Tombé dans l’escarcelle de la violence, après le coup d’Etat de 2012, le Mali où l’état d’urgence instauré en 2017 court jusqu’en décembre 2019, est aujourd’hui évoqué sur la scène internationale pour son « insécurité généralisée », sa « situation humanitaire préoccupante », selon l’ONU, mais aussi pour sa sensibilité à l’éducation sexuelle.
Insécurité grandissante au Mali depuis le coup d’Etat de 2012
Avec 75% de musulmans, selon le conseil islamique, le Mali, officiellement pays laïc, mais fortement attaché à ses us et coutumes, a dû briser en fin d’année 2018 le tabou de l’éducation à la sexualité, afin de traiter le sujet publiquement, jusqu’au niveau étatique, puisqu’il était prévu que « cette nouvelle forme d’éducation à l’occidentale », ainsi qualifiée par l’imam de la mosquée centrale de Djicoroni, portée par le gouvernement soit concrétisée en manuel scolaire et intégrée au système d’enseignement national.
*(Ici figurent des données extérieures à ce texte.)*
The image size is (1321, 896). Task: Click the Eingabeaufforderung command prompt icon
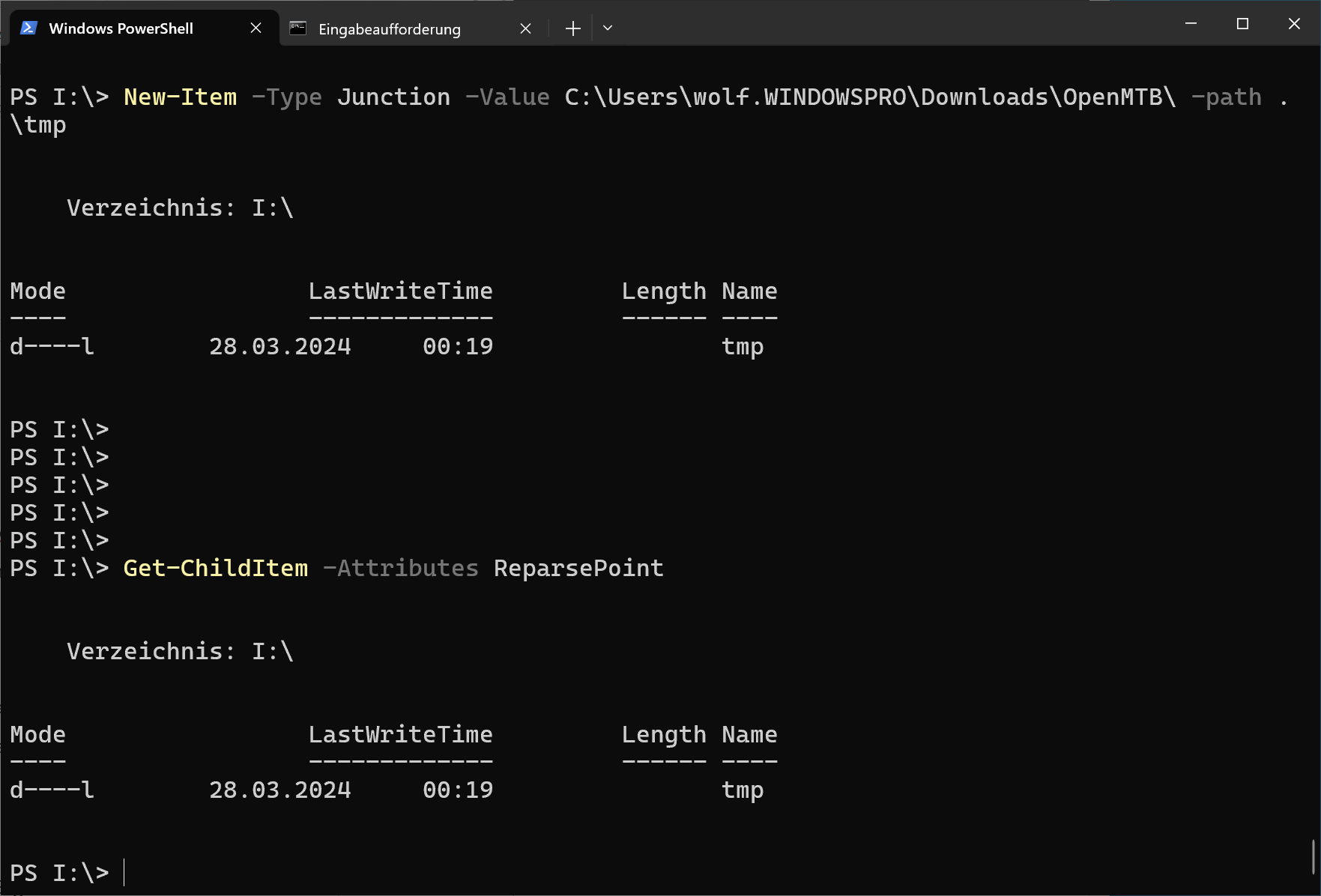pos(298,28)
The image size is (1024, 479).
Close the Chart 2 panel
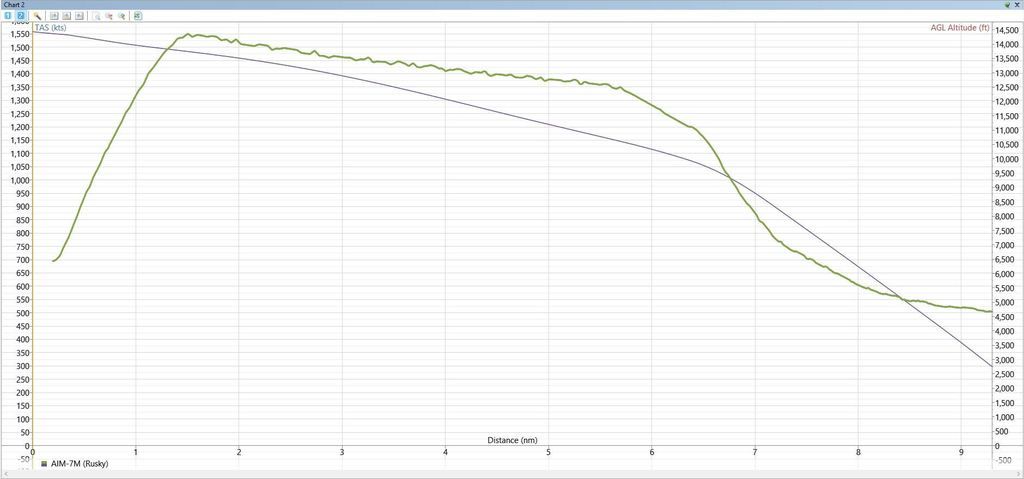click(1017, 5)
« Même s’il a vigoureusement été refoulé par les inflexibles de l’islam radical, dont le président du Haut conseil islamique malien, Mahmoud Dicko, le sujet fait partir désormais des sensibilités maliennes auxquelles le pays devra faire face dans les mois années à venir », a posté un député malien sur son compte Twitter, puisqu’en reculant fin décembre 2018, face à la vague de protestations, le chef du gouvernement, Soumeylou Boubèye Maiga a souhaité « la mise en place d’un comité de sages capable d’amender la faisabilité du projet ou son abandon définitif ».
Dans le manuel controversé qui a « divisé à coup sûr le haut conseil islamique malien », selon la presse locale, il est demandé aux élèves de respecter, entre autres, la sexualité de leur prochain, en allusion aux homosexuels tout en permettant aux adolescentes, dont « une sur trois âgée de 15 à 19 ans est déjà mère », de maîtriser sa sexualité.
Au Mali, les cas de violences sexuelles sur les jeunes filles sont devenus récurrents. Rien qu’en 2018, le Comité international de la Croix-rouge (CICR) a enregistré 63 cas. Un « phénomène tout à fait nouveau, inadmissible et surtout inacceptable », qu’a revelé l’expert indépendant des Nations unies pour les droit de l’Homme, Alioune Tine qui s’était inquiété « des viols des jeunes filles et des enfants », après une visite au Mali en octobre 2018.
Dans sa mosquée à Badalaboudou (quartier populaire de Bamako), les prêches de l’imam Mahmoud Dicko prennent désormais des allures de meetings depuis qu’il a fait bloquer le projet du manuel scolaire sur l’éducation sexuelle.
« Je ne pense pas que notre pays soit prêt à accepter cette nouvelle forme d’éducation qui n’est surtout pas conforme à nos pratiques », avait soutenu l’imam de 64 ans, au cours de l’un de ses prêches, ajoutant : « Tant que je suis là, je serai toujours la barrière à la mise en vigueur de ce manuel ».
« Avec cette vague d’interconnexion aujourd’hui entre jeunes africains, européens,… via internet et des réseaux sociaux, le Mali devra tôt ou tard abandonner la politique de l’autruche face à certains tabous traditionnels, dont la sexualité et examiner sérieusement l’adaptation de ses nouvelles données à nos cultures au risque de se retrouver plusieurs années plus tard devant les faits accomplis », a soutenu le sociologue Abdoulaye Diakité.
Selon les données démographiques, la population malienne est estimée à 18,5 millions d’habitants dont 51% de femmes et 49% d’hommes et un taux de scolarisation largement en dessous de 50%, avec 30,7% de filles ayant accès à l’école, contre 28,4 % de garçons.